WHAT IS BEING ASKED. Your answer is the line containing "The image size is (844, 553)." plus every line after it through the end of the records, printed exactly and free of pictures.

+++ AVAILABLE DATA +++

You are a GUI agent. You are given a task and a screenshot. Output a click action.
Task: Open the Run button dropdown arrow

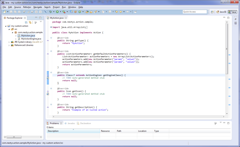click(61, 12)
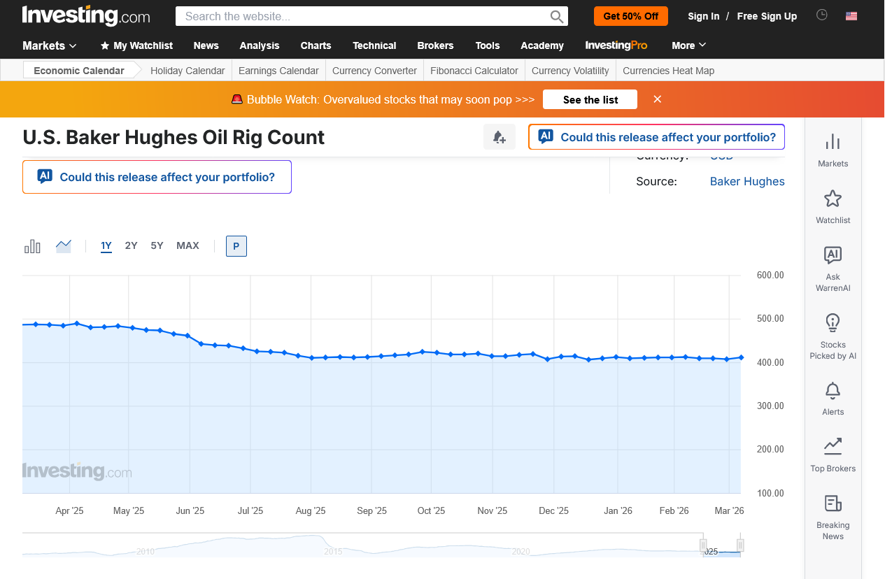Image resolution: width=885 pixels, height=579 pixels.
Task: Toggle the P chart option button
Action: (x=236, y=246)
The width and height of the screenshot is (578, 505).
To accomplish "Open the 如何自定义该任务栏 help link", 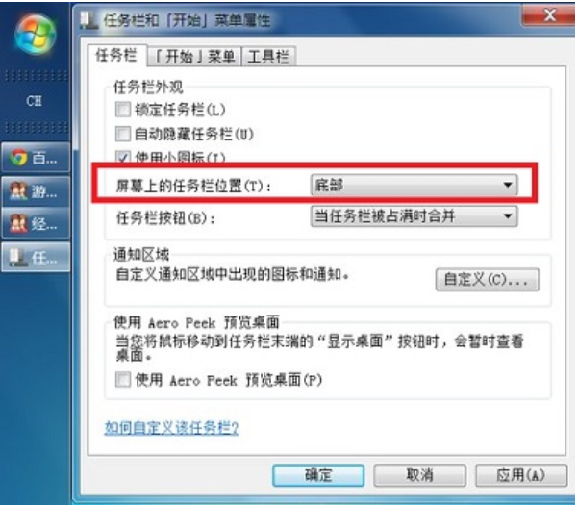I will click(172, 428).
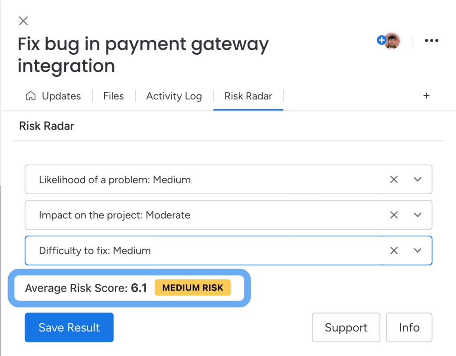Image resolution: width=456 pixels, height=356 pixels.
Task: Clear the Difficulty to fix selection
Action: pyautogui.click(x=394, y=250)
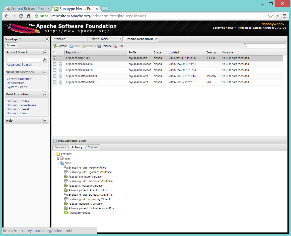Open the Content tab
The width and height of the screenshot is (291, 236).
[x=93, y=147]
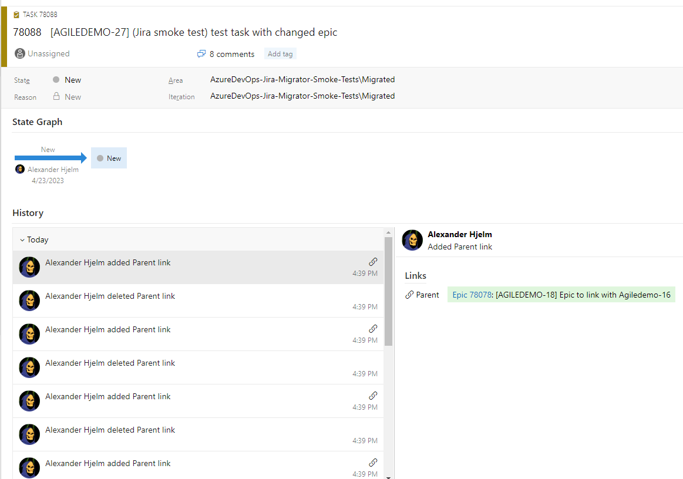This screenshot has width=683, height=479.
Task: Select the New node in the State Graph
Action: [x=109, y=157]
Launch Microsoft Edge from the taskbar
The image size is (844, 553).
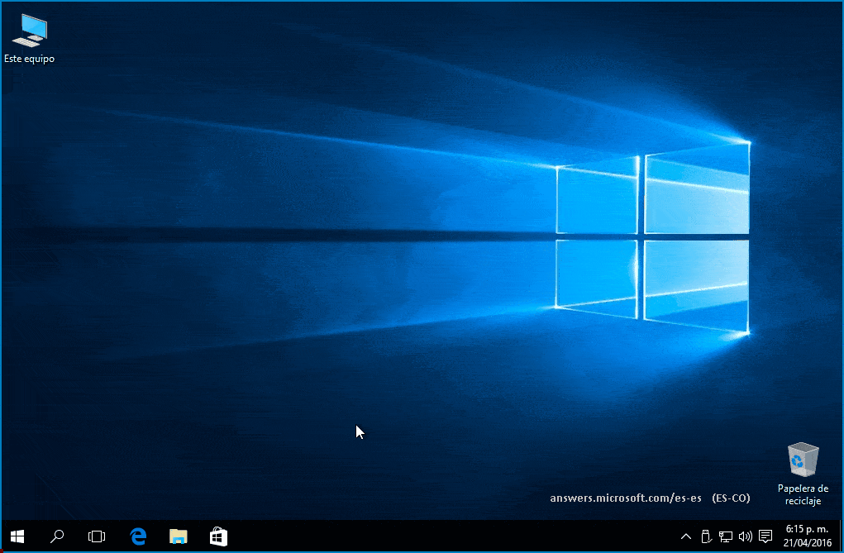138,536
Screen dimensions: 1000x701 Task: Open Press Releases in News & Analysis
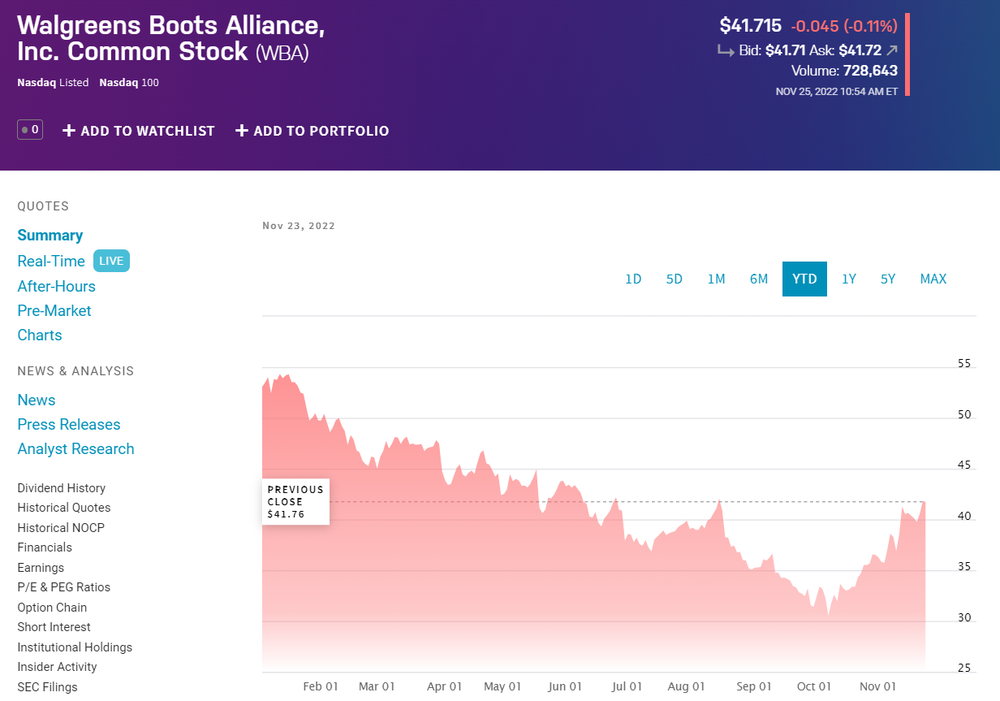(x=69, y=424)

+++

OUTPUT OF THE EXERCISE.
The image size is (844, 553).
138,536
Screen dimensions: 1000x701 Task: Open Press Releases in News & Analysis
(x=69, y=424)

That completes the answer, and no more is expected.